> _YOUR TASK_: Rewrite the material below, changing "Viewport" to "Window" and keeping everything else as it is. Omit the pictures from your answer.

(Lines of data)
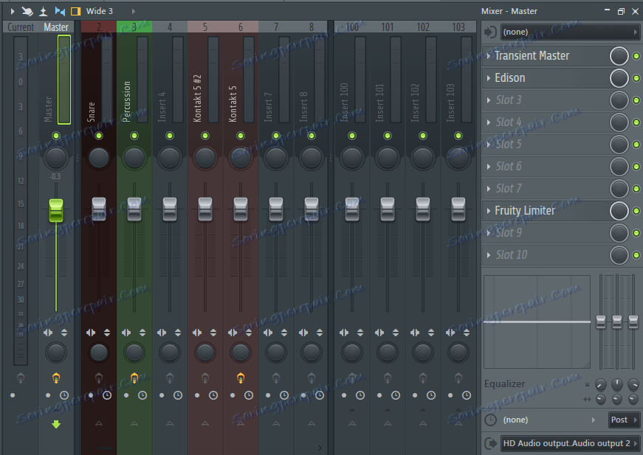643x455 pixels.
Task: Open the audio input (none) dropdown
Action: [x=570, y=32]
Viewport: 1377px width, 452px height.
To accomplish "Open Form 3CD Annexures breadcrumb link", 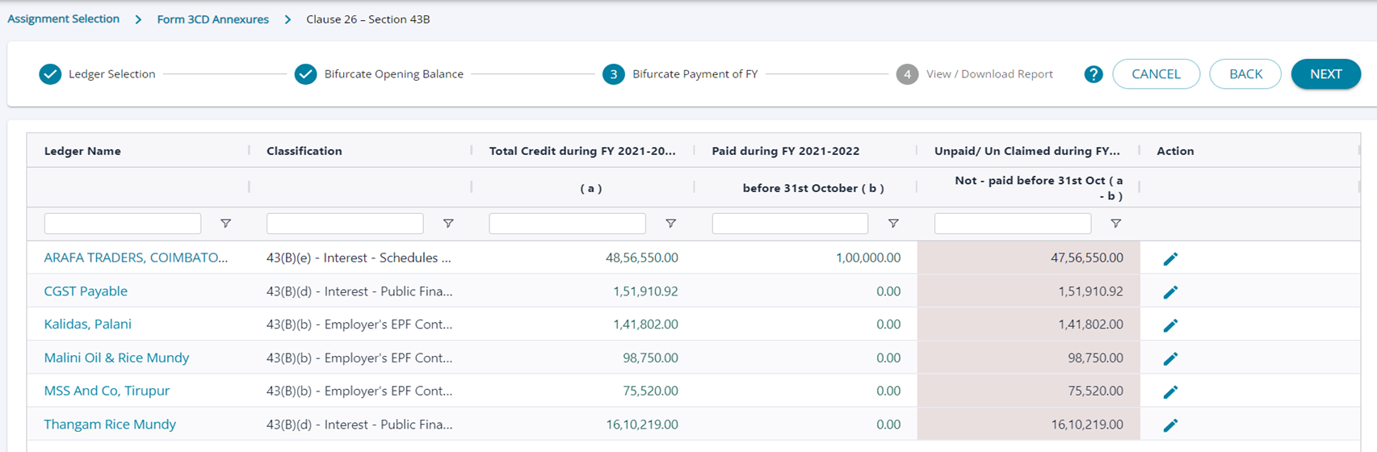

> _FINISHED TASK_:
643x455 pixels.
Task: Open the audio input (none) dropdown
Action: [x=570, y=32]
Window: 1377px width, 452px height.
To accomplish "Open Form 3CD Annexures breadcrumb link", 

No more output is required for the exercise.